DEAR ABBY: My family is absolutely out of their minds. I mean it. They're all high-strung with very short tempers. Our dinner table is a battlefield. Everybody is always yelling and screaming at each other, and then the next minute they're sobbing and apologizing like crazy.
My little brother, "Shawn," is in fourth grade and has a real attitude problem. He talks back to Mom and Dad and can be really insulting. When Shawn acts up, my parents totally lose it. They yell at him like there's no tomorrow.
Shawn is smart -- he can cry on cue. When that happens, my parents fall all over themselves apologizing for having upset him. They tell him in calm voices exactly why they got mad and why he was out of line. After that, they ask if he'd like to say "sorry" or "please" more nicely next time. Well, he never wants to, and this gets everyone all fired up again.
After my mom blew a fuse a few days ago, I made the big mistake of telling some of my friends what happened.
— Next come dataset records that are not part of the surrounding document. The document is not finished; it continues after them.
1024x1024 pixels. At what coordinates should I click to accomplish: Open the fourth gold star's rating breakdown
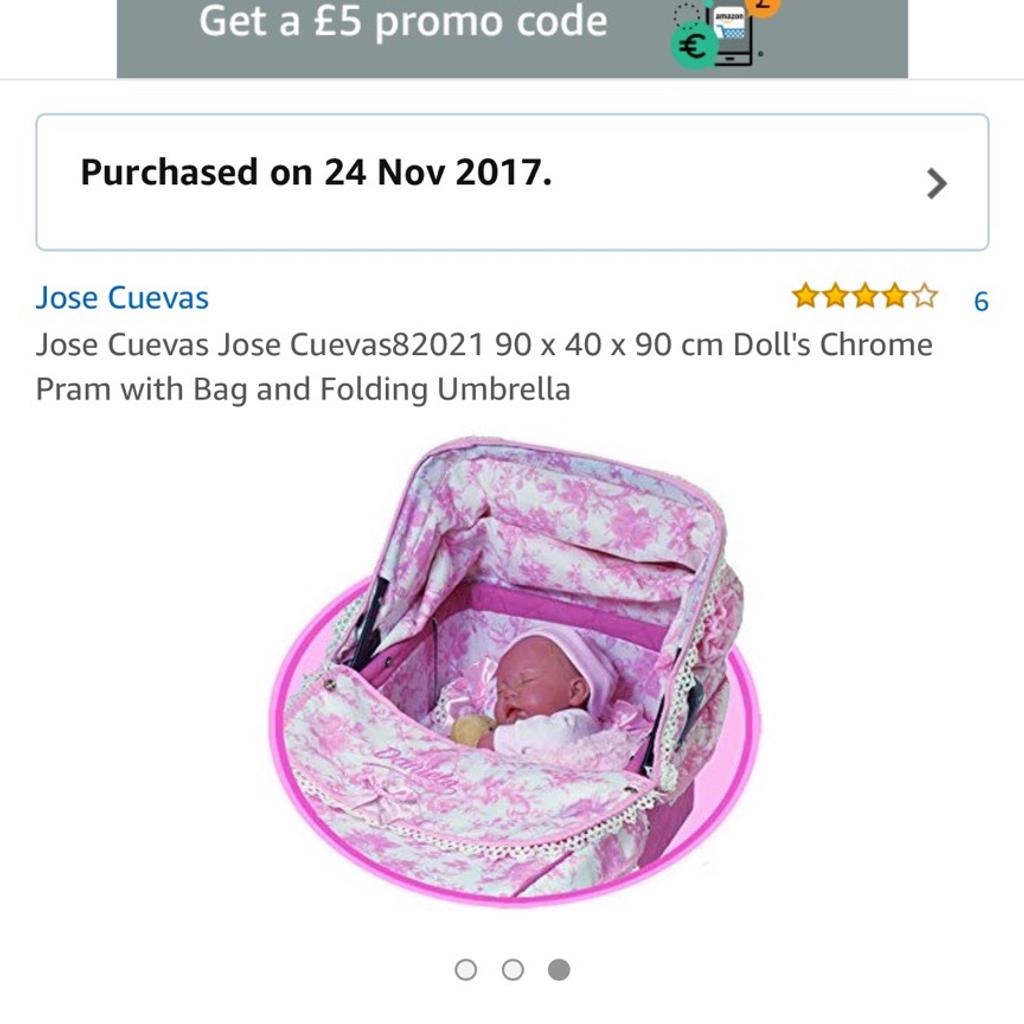[895, 296]
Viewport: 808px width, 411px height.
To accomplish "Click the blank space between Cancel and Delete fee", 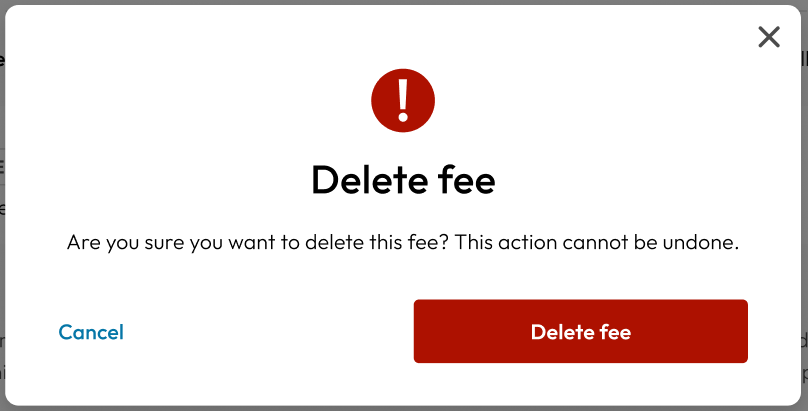I will pos(268,332).
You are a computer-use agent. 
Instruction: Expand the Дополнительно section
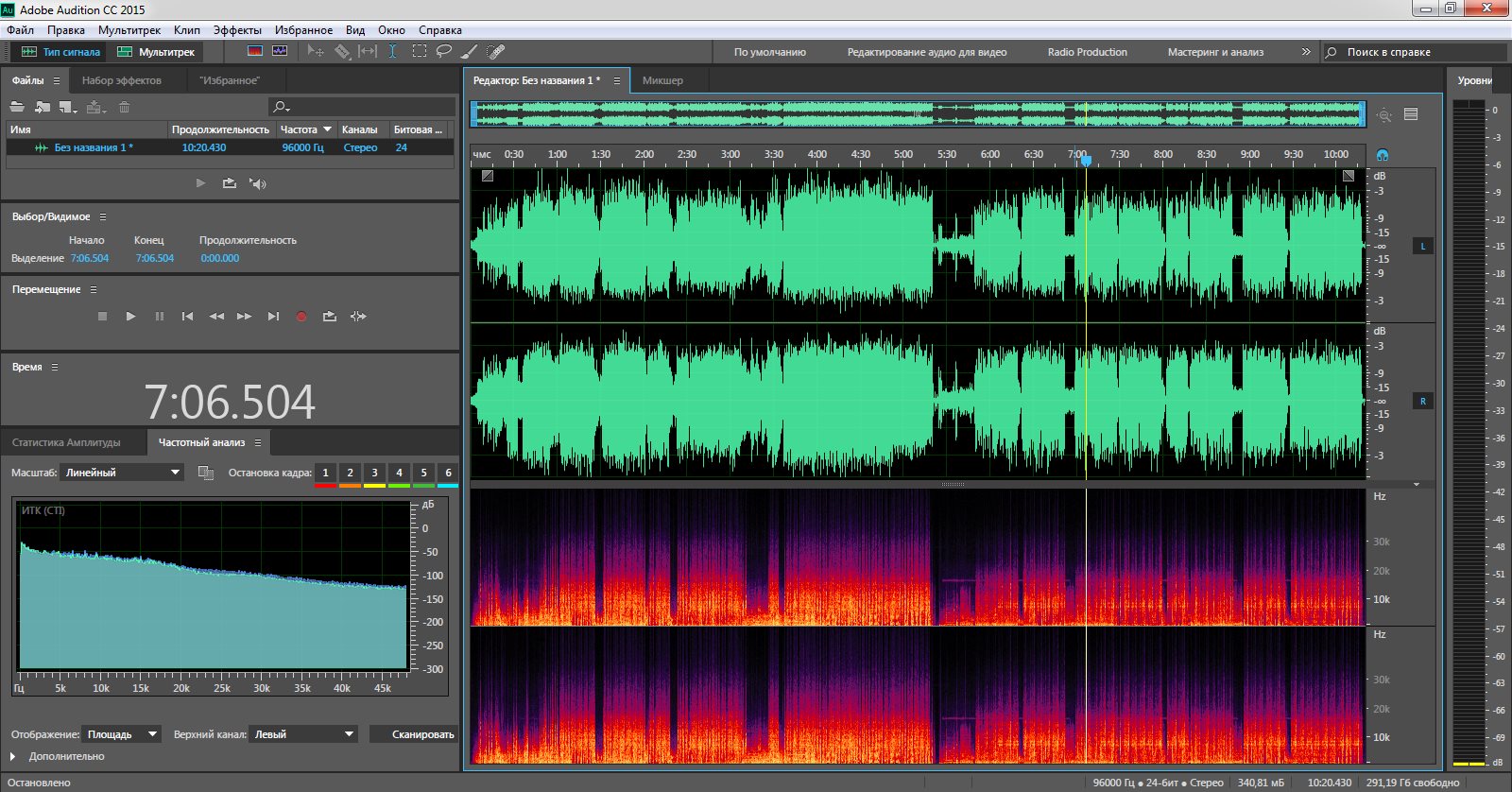(x=13, y=756)
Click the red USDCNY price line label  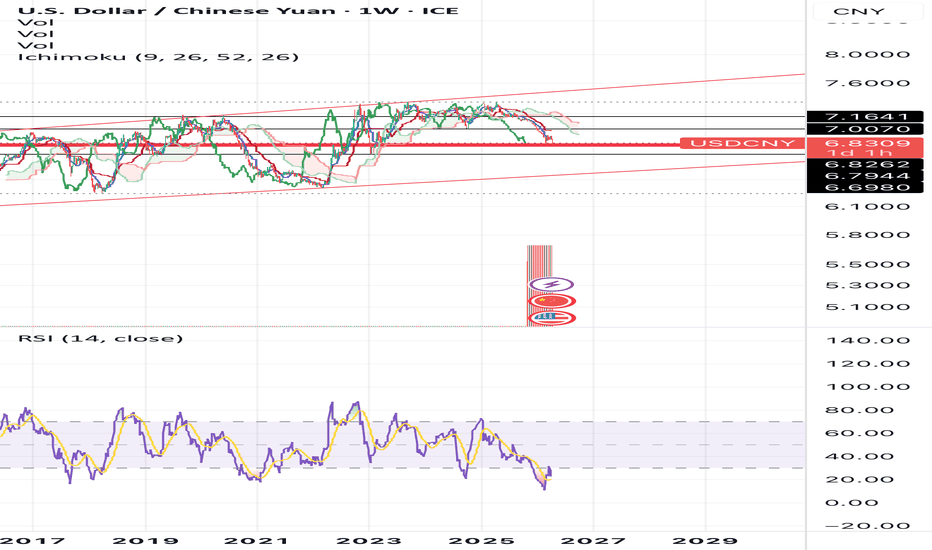(x=742, y=143)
I've always joked about my family being "crazy," but nobody ever believed me because my family acts nice around guests.
Anyway, all of a sudden my friends are overreacting to stuff I've been saying. One girl said that what my mom does could be considered "verbal abuse." Another friend actually suggested that we see a family guidance counselor.
Abby, even though the fighting at our house gets on my nerves, we all love each other to death. It's not like my parents have ever hit Shawn or me. We just fight. OK? I'm used to it. Are my friends being stupid or what? -- SIXTH-GRADER IN CALIFORNIA
DEAR SIXTH-GRADER: Your friends may be right on target. They're trying to tell you nicely that what's going on in your home is not what goes on in theirs. There seems to be a lot of volatility in your household.
Family counseling could provide your parents with more effective tools to handle their frustration than a non-ending cycle of exploding and trying to make amends, which clearly isn't working with your brother. It could also help you to gain insight about acceptable boundaries of behavior. Please clip this and show it to your mother and father.